Source extract ->
** BEGIN **

In this base sample app, there are two render passes. First render pass stores geometry information to separate textures and the second render pass applies shading information using textures with geometry.

The base app needs to be optimized by combining the two render passes. That is, the first subpass will be the same as before but the second subpass will get the output of the first subpass as input attachment.

Figure 14 Single pass vs Multi pass

Figure 14 Single pass vs Multi pass

B. Implementing Multi pass

Step 1. Open Visual Studio and select 4-MULTIPASS in the sample project.

Figure 15 Launch 4-MULTIPASS

Figure 15 Launch 4-MULTIPASS

Alternatively, run the sample app using the command prompt with the following command: cmake\build-step4.bat

Step 2. Find the modified code under ENABLE_MULTIPASS macro as seen below.

#elif defined(ENABLE_MULTIPASS)
     vkCmdNextSubpass(cmd, VK_SUBPASS_CONTENTS_INLINE);
	 ApplyLightingMultipass(cmd);
	 framebufferFinal[frameBufferIndex]->End(cmd);
#endif

Step 3. Using the GPU Watch, check the performance of the optimized sample app.

C. Results

With multi pass, the FPS improved from 10 to 59-60 FPS which is about 500% improvement.

Figure 16 Launch 4-MULTIPASS

Figure 16 Launch 4-MULTIPASS

5. Performance Comparison

In this Code Lab, two optimization cases were implemented and examined for rendering with Vulkan API. In summary, the proper pipeline barrier usage increased the performance by about 15%. Moreover, changing rendering approach to multi pass improved the performance by 500% and reduced total GPU load to about 70%.

** END **

Data ->

** BEGIN **

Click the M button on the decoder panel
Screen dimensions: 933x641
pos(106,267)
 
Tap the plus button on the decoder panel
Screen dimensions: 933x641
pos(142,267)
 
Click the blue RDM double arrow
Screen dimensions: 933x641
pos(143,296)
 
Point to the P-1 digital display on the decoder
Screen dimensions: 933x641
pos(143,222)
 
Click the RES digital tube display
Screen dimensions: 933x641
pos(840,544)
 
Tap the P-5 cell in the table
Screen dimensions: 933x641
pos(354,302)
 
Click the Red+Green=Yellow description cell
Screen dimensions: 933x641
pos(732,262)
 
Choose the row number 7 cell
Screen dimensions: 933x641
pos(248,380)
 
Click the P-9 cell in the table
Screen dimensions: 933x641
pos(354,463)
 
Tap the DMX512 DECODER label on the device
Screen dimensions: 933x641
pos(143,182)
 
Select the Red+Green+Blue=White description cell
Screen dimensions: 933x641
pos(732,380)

** END **
** BEGIN **

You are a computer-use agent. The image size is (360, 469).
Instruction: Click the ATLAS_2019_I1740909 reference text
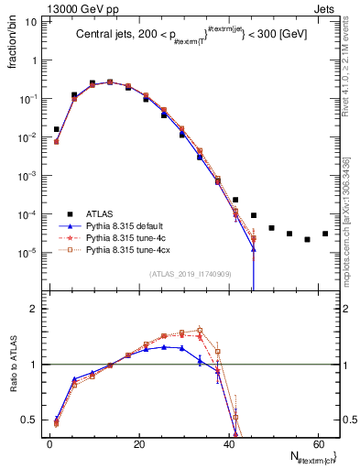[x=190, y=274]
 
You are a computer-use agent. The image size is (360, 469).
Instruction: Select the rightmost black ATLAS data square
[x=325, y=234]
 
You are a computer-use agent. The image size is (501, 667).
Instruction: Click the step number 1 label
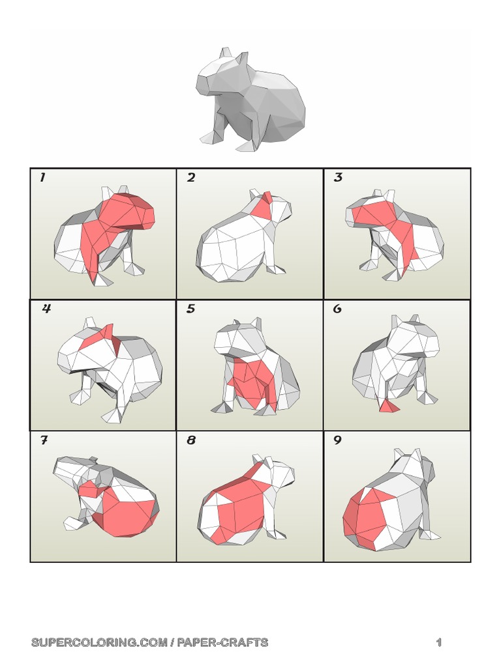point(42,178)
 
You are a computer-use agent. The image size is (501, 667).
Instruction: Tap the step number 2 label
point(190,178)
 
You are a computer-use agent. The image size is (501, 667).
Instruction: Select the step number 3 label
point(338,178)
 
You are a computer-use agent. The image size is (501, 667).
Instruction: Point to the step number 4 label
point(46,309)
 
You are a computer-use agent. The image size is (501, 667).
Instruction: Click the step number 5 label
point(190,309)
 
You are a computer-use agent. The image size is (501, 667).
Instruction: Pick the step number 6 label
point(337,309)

** END **
** BEGIN **

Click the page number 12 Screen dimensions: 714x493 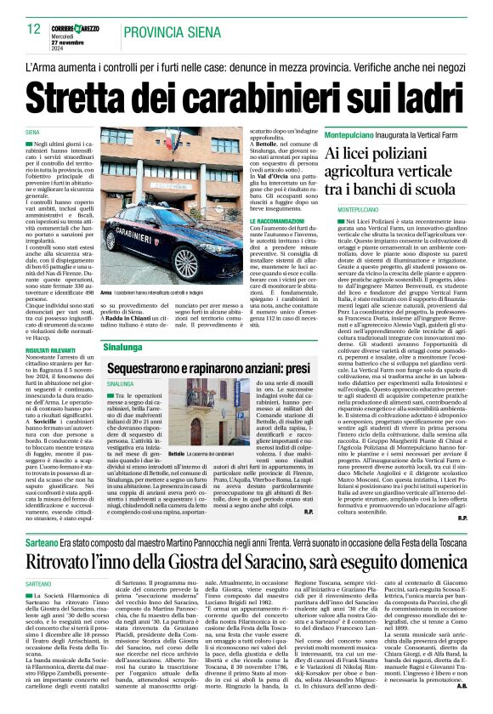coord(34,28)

** END **

Objective A ->
In the Vulkan multipass excerpt, how did the frame rate change after switching to multi pass?
Objective B ->
Transcribe the Vulkan multipass excerpt from "Alternatively, run the" to "as seen below.".

Full response A ->
It rose from 10 FPS to 59-60 FPS, an improvement of about 500%.

Full response B ->
Alternatively, run the sample app using the command prompt with the following command: cmake\build-step4.bat

Step 2. Find the modified code under ENABLE_MULTIPASS macro as seen below.